◆ TASK DIRECTIONS
Report each line of the data below that contains the word "Scotland", reproducing every such line in full.

##############################

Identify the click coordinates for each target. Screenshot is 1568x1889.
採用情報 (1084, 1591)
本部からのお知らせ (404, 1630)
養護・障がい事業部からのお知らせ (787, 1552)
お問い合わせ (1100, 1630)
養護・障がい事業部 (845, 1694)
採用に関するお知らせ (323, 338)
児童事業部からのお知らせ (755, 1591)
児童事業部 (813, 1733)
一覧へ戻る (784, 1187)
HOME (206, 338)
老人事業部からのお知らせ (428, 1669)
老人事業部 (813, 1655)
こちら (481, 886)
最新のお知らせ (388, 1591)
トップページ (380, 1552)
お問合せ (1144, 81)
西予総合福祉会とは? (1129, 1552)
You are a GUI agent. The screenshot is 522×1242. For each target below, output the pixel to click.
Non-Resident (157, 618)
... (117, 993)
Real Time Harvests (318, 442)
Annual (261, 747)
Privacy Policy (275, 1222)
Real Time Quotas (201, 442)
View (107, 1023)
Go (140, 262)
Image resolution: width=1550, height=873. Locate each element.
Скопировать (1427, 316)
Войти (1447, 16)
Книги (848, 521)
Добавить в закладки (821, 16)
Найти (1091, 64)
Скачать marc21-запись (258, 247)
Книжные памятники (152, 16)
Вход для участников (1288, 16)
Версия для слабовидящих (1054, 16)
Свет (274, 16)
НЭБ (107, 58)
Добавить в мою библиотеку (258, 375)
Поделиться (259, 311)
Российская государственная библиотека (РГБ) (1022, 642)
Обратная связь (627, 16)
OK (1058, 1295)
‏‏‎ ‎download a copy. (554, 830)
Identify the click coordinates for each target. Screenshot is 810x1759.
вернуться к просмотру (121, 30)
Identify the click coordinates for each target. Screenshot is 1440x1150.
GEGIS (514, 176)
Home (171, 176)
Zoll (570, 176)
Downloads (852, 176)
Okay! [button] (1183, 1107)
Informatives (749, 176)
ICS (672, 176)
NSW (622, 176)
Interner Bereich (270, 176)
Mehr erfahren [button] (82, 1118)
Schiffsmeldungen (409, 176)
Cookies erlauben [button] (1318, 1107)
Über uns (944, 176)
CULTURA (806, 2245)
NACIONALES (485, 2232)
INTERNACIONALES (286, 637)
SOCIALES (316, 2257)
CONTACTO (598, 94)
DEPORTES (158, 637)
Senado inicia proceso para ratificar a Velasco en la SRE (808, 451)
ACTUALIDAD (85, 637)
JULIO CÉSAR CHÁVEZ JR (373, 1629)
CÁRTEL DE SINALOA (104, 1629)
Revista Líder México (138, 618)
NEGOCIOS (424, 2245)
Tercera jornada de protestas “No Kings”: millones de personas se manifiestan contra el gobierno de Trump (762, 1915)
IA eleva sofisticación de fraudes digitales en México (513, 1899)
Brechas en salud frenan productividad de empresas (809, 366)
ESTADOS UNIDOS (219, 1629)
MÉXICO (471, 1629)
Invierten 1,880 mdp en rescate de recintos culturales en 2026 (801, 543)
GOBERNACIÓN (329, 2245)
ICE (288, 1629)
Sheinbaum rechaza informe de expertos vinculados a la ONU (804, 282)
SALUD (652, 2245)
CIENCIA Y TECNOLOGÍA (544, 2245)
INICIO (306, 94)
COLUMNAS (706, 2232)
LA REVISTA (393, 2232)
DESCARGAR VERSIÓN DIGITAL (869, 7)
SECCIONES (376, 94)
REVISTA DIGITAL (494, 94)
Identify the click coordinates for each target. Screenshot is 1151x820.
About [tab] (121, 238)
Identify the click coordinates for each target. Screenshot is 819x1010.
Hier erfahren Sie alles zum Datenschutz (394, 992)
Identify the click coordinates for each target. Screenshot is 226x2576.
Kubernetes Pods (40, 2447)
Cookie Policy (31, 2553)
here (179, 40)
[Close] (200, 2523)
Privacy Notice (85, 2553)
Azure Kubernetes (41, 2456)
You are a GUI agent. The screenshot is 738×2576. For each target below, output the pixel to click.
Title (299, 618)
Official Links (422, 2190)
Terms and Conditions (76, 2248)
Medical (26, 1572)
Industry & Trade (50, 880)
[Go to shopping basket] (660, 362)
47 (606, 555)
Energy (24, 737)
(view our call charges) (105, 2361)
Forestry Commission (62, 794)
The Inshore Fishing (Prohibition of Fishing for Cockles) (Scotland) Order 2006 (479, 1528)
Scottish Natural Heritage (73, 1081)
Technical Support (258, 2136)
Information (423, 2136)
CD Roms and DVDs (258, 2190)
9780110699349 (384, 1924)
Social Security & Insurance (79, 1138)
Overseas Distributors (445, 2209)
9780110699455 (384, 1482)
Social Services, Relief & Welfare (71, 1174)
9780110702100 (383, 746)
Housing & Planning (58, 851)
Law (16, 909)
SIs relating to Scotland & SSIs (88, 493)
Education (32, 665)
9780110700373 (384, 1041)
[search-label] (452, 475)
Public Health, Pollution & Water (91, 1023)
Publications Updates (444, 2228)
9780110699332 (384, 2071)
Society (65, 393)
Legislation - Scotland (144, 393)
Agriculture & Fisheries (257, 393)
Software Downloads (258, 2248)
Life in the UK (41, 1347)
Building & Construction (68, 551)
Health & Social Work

##############################

◆ SOLUTION TO THIS TASK
The Inshore Fishing (Prohibition of Fishing for Cockles) (Scotland) Order 2006 (479, 1528)
SIs relating to Scotland & SSIs (88, 493)
Legislation - Scotland (144, 393)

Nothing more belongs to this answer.